Exercise brief:
Type each record below again, with the same words.

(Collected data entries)
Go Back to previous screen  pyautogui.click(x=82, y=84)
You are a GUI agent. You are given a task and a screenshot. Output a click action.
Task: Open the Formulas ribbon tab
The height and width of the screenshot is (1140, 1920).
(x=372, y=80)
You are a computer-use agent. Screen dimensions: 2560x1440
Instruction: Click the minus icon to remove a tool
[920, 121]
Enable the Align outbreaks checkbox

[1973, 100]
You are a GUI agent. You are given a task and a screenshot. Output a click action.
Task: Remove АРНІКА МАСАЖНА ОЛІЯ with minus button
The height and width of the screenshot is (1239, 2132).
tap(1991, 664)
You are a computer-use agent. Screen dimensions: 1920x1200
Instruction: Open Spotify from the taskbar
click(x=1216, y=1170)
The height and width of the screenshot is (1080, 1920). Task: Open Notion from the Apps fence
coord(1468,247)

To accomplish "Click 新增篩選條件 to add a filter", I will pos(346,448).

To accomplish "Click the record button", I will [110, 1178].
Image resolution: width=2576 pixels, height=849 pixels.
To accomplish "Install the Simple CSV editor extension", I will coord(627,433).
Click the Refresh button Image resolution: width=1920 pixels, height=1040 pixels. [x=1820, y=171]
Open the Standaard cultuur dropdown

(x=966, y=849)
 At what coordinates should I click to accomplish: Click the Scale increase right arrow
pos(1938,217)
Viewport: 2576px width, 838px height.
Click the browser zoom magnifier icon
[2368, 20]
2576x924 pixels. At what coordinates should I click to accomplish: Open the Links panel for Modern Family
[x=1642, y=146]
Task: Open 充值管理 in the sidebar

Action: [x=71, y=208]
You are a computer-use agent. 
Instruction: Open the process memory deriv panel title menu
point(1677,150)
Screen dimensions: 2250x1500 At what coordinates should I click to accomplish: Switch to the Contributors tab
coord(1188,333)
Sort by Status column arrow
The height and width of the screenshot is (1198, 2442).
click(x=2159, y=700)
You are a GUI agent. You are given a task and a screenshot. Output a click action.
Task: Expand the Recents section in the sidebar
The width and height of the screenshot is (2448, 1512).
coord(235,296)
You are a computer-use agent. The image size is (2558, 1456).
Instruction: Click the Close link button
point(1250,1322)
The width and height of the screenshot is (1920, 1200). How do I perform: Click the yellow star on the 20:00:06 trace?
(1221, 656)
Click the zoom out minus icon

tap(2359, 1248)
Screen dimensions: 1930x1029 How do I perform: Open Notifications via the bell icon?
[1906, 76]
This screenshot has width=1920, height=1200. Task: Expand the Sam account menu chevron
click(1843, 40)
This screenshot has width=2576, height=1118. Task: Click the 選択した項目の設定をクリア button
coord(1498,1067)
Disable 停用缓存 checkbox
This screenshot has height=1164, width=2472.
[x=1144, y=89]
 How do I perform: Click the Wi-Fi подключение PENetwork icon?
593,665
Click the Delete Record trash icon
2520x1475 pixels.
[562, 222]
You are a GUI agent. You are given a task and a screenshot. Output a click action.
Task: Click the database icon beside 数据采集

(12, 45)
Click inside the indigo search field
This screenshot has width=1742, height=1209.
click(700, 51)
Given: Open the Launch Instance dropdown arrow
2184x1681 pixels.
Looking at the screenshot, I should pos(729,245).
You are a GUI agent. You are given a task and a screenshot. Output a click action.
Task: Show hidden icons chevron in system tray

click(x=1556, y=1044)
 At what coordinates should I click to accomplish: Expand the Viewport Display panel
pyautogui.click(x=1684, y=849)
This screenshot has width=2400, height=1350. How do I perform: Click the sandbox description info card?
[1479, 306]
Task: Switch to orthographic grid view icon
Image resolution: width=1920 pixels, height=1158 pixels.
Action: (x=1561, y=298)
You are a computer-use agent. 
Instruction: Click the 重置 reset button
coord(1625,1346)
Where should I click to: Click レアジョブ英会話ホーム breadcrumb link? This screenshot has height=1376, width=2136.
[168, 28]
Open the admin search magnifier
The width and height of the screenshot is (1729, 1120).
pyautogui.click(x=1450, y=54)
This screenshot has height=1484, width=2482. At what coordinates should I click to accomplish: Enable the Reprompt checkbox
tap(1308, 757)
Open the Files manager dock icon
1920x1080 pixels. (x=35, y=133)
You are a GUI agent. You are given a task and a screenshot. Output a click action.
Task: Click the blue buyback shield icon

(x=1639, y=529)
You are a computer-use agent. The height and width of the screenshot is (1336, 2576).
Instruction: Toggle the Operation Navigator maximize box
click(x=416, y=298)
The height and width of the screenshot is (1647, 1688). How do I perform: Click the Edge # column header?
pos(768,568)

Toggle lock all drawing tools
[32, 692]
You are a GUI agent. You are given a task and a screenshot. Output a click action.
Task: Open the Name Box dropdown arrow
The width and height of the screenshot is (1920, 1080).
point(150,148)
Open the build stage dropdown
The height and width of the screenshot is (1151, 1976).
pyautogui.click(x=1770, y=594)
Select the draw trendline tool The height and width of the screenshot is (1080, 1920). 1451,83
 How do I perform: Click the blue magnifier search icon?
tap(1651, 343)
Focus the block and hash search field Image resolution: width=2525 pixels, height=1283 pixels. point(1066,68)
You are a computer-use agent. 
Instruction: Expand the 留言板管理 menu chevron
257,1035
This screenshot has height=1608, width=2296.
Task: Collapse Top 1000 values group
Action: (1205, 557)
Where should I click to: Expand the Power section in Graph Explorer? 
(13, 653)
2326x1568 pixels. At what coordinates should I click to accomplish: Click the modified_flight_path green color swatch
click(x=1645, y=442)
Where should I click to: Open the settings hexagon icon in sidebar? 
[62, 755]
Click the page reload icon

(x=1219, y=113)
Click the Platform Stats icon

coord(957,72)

Response box:
Go Back to previous screen  pyautogui.click(x=82, y=84)
You are a GUI agent. You are given a task and a screenshot. Output a click action.
Task: Open the Formulas ribbon tab
The height and width of the screenshot is (1140, 1920).
(x=372, y=80)
You are a computer-use agent. Screen dimensions: 2560x1440
Instruction: Click the minus icon to remove a tool
[920, 121]
Enable the Align outbreaks checkbox

[1973, 100]
You are a GUI agent. You are given a task and a screenshot. Output a click action.
Task: Remove АРНІКА МАСАЖНА ОЛІЯ with minus button
The height and width of the screenshot is (1239, 2132).
tap(1991, 664)
You are a computer-use agent. Screen dimensions: 1920x1200
Instruction: Open Spotify from the taskbar
click(x=1216, y=1170)
The height and width of the screenshot is (1080, 1920). Task: Open Notion from the Apps fence
coord(1468,247)

To accomplish "Click 新增篩選條件 to add a filter", I will pos(346,448).

To accomplish "Click the record button", I will [110, 1178].
Image resolution: width=2576 pixels, height=849 pixels.
To accomplish "Install the Simple CSV editor extension", I will coord(627,433).
Click the Refresh button Image resolution: width=1920 pixels, height=1040 pixels. [x=1820, y=171]
Open the Standaard cultuur dropdown

(x=966, y=849)
 At what coordinates should I click to accomplish: Click the Scale increase right arrow
pos(1938,217)
Viewport: 2576px width, 838px height.
Click the browser zoom magnifier icon
[2368, 20]
2576x924 pixels. At what coordinates should I click to accomplish: Open the Links panel for Modern Family
[x=1642, y=146]
Task: Open 充值管理 in the sidebar

Action: [x=71, y=208]
You are a computer-use agent. 
Instruction: Open the process memory deriv panel title menu
point(1677,150)
Screen dimensions: 2250x1500 At what coordinates should I click to accomplish: Switch to the Contributors tab
coord(1188,333)
Sort by Status column arrow
The height and width of the screenshot is (1198, 2442).
click(x=2159, y=700)
You are a GUI agent. You are given a task and a screenshot. Output a click action.
Task: Expand the Recents section in the sidebar
The width and height of the screenshot is (2448, 1512).
coord(235,296)
You are a computer-use agent. The image size is (2558, 1456).
Instruction: Click the Close link button
point(1250,1322)
The width and height of the screenshot is (1920, 1200). How do I perform: Click the yellow star on the 20:00:06 trace?
(1221, 656)
Click the zoom out minus icon

tap(2359, 1248)
Screen dimensions: 1930x1029 How do I perform: Open Notifications via the bell icon?
[1906, 76]
This screenshot has width=1920, height=1200. Task: Expand the Sam account menu chevron
click(1843, 40)
This screenshot has width=2576, height=1118. Task: Click the 選択した項目の設定をクリア button
coord(1498,1067)
Disable 停用缓存 checkbox
This screenshot has height=1164, width=2472.
[x=1144, y=89]
 How do I perform: Click the Wi-Fi подключение PENetwork icon?
593,665
Click the Delete Record trash icon
2520x1475 pixels.
[562, 222]
You are a GUI agent. You are given a task and a screenshot. Output a click action.
Task: Click the database icon beside 数据采集

(12, 45)
Click inside the indigo search field
This screenshot has width=1742, height=1209.
click(700, 51)
Given: Open the Launch Instance dropdown arrow
2184x1681 pixels.
Looking at the screenshot, I should pos(729,245).
You are a GUI agent. You are given a task and a screenshot. Output a click action.
Task: Show hidden icons chevron in system tray

click(x=1556, y=1044)
 At what coordinates should I click to accomplish: Expand the Viewport Display panel
pyautogui.click(x=1684, y=849)
This screenshot has width=2400, height=1350. How do I perform: Click the sandbox description info card?
[1479, 306]
Task: Switch to orthographic grid view icon
Image resolution: width=1920 pixels, height=1158 pixels.
Action: (x=1561, y=298)
You are a computer-use agent. 
Instruction: Click the 重置 reset button
coord(1625,1346)
Where should I click to: Click レアジョブ英会話ホーム breadcrumb link? This screenshot has height=1376, width=2136.
[168, 28]
Open the admin search magnifier
The width and height of the screenshot is (1729, 1120).
pyautogui.click(x=1450, y=54)
This screenshot has height=1484, width=2482. At what coordinates should I click to accomplish: Enable the Reprompt checkbox
tap(1308, 757)
Open the Files manager dock icon
1920x1080 pixels. (x=35, y=133)
You are a GUI agent. You are given a task and a screenshot. Output a click action.
Task: Click the blue buyback shield icon

(x=1639, y=529)
You are a computer-use agent. The height and width of the screenshot is (1336, 2576).
Instruction: Toggle the Operation Navigator maximize box
click(x=416, y=298)
The height and width of the screenshot is (1647, 1688). How do I perform: Click the Edge # column header?
pos(768,568)

Toggle lock all drawing tools
[32, 692]
You are a GUI agent. You are given a task and a screenshot. Output a click action.
Task: Open the Name Box dropdown arrow
The width and height of the screenshot is (1920, 1080).
point(150,148)
Open the build stage dropdown
The height and width of the screenshot is (1151, 1976).
pyautogui.click(x=1770, y=594)
Select the draw trendline tool The height and width of the screenshot is (1080, 1920). 1451,83
 How do I perform: Click the blue magnifier search icon?
tap(1651, 343)
Focus the block and hash search field Image resolution: width=2525 pixels, height=1283 pixels. point(1066,68)
You are a computer-use agent. 
Instruction: Expand the 留言板管理 menu chevron
257,1035
This screenshot has height=1608, width=2296.
Task: Collapse Top 1000 values group
Action: (1205, 557)
Where should I click to: Expand the Power section in Graph Explorer? 
(13, 653)
2326x1568 pixels. At what coordinates should I click to accomplish: Click the modified_flight_path green color swatch
click(x=1645, y=442)
Where should I click to: Open the settings hexagon icon in sidebar? 
[62, 755]
Click the page reload icon

(x=1219, y=113)
Click the Platform Stats icon

coord(957,72)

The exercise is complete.